Concrètement, à quoi devrait alors ressembler le e-commerce du futur ?

Auparavant, la publicité des sites de vente en ligne s'appuyait sur un principe de suggestion simple : "vous avez acheté ou regardé ceci donc on vous suggère d'acheter cela". Avec les technologies d'intelligence artificielle, l'idée est celle d'un assistant virtuel. Le cerveau artificiel aura appris à vous connaître ainsi que tout votre environnement. Il saura vos habitudes, vos humeurs, ou encore vos moyens financiers, et recoupera les informations, pour in fine identifier, avant même que vous ne le sachiez vous-même, ce dont vous avez besoin, quand et sous quelle forme.

Imaginez que votre téléviseur est cassé. Votre site de vente en ligne préféré le devinera rapidement et vous proposera directement de le remplacer. Il interagira intelligemment avec vous, grâce à la technique du langage naturel, pour savoir - s'il ne le sait déjà - quel genre de programme vous aimez regarder, à quelle distance de votre téléviseur vous vous asseyez, quel degré de myopie vous présentez, etc., et identifiera le téléviseur qui vous convient le mieux. Selon l'endroit où vous habitez et vos disponibilités, il vous proposera la livraison ou l'achat sur place, et vous indiquera la meilleure heure et le meilleur trajet pour vous rendre en magasin.

Cette idée d'assistant virtuel, c'est le principe d'un GoogleNow...

L'assistant virtuel, c'est effectivement la grande tendance de l'intelligence artificielle en ce moment. Apple est arrivé tôt sur le segment avec le logiciel Siri. Google a GoogleNow. Et Microsoft et IBM sont en train de travailler sur des services similaires. Les deux autres grands chantiers de l'intelligence artificielle sont celui de la réalité augmentée, avec les GoogleGlass de Google notamment, et celui des objets du quotidien rendus "intelligents" grâce à des capteurs corporels : les montres ou vêtements intelligents, par exemple, évaluent vos conditions physiologiques et vous font des recommandations sur votre santé.

Aujourd'hui, Google fait l'acquisition de DeepMind pour plusieurs centaines de millions de dollars. En septembre, Facebook annonçait l'ouverture d'un laboratoire d'intelligence artificielle... Le marché est en plein boom ?

Indéniablement. Parce que la recherche fait des progrès démentiels d'une part, mais aussi parce qu'on assiste à une véritable démocratisation des technologies d'intelligence artificielle. Avec les possibilités d'applications dans les domaines du marketing, toutes les entreprises de e-commerce dans le monde sont désormais concernées. Et les sociétés spécialisées, comme nous, dans la vente de solutions d'intelligence artificielle croulent sous la demande.

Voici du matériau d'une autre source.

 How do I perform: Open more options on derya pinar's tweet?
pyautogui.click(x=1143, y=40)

Mais ce boom concerne essentiellement les États-Unis pour le moment. J'ai le sentiment que les entreprises européennes n'ont pas encore compris toute la valeur qu'il y a à tirer de l'intelligence artificielle, et investissent encore trop peu - voire pas - dans ce domaine.

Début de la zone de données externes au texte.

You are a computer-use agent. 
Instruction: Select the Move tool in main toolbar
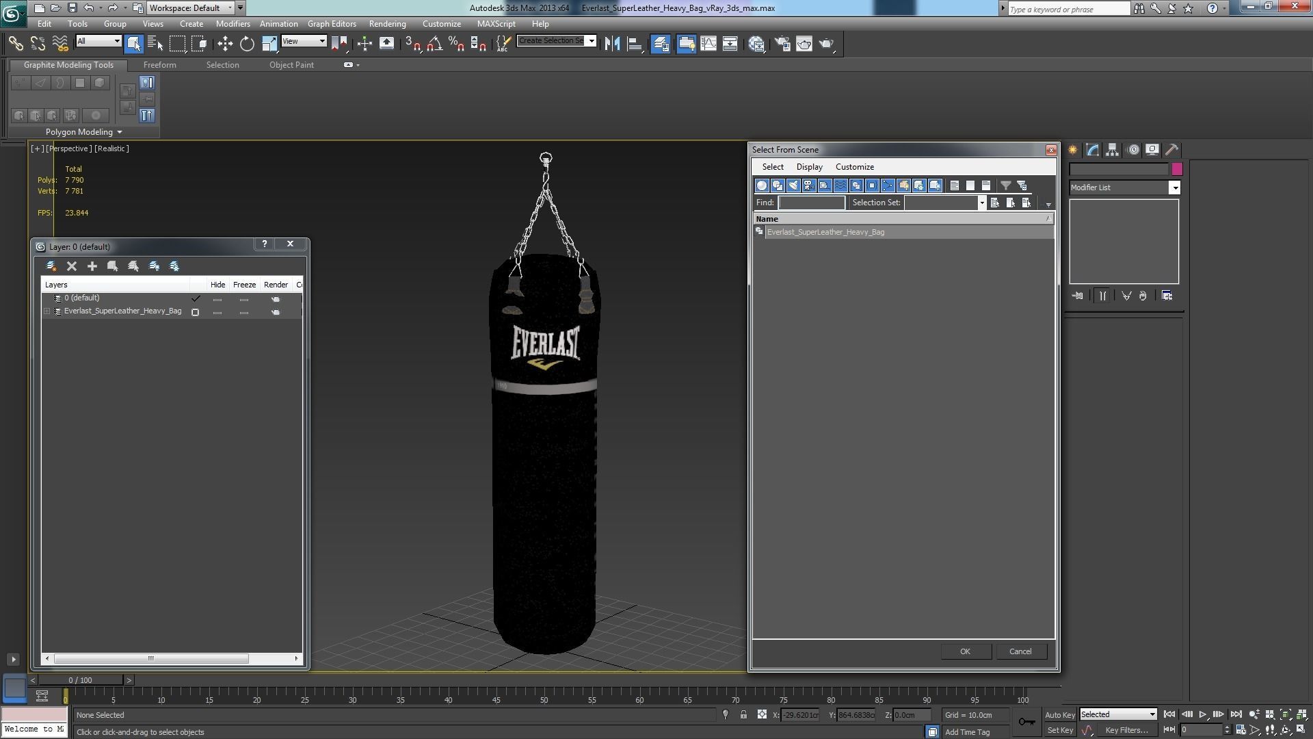(x=225, y=44)
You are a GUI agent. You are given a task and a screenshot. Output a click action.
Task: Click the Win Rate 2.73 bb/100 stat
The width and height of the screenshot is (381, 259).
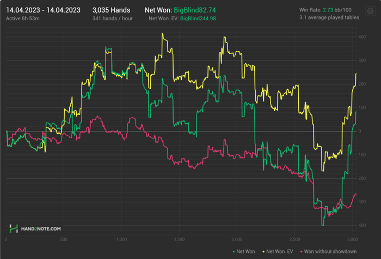tap(325, 10)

Quant aux débats portant sur le respect de la vie privée, ils ont de beaux jours devant eux...

C'est effectivement un sujet très délicat. Le problème majeur est celui du partage des données entre les entreprises. Beaucoup de cercles de réflexion sont organisés, mais aucune réponse concrète n'a été donnée. Personnellement, je pense qu'il faudra surtout responsabiliser les consommateurs et les éduquer à une plus grande vigilance. Ils doivent s'adapter au Big Data et ne plus se retrouver à dire "je ne savais pas". D'un autre côté, il faut absolument leur donner la liberté d'indiquer si oui ou non ils autorisent telle compagnie à partager leurs informations.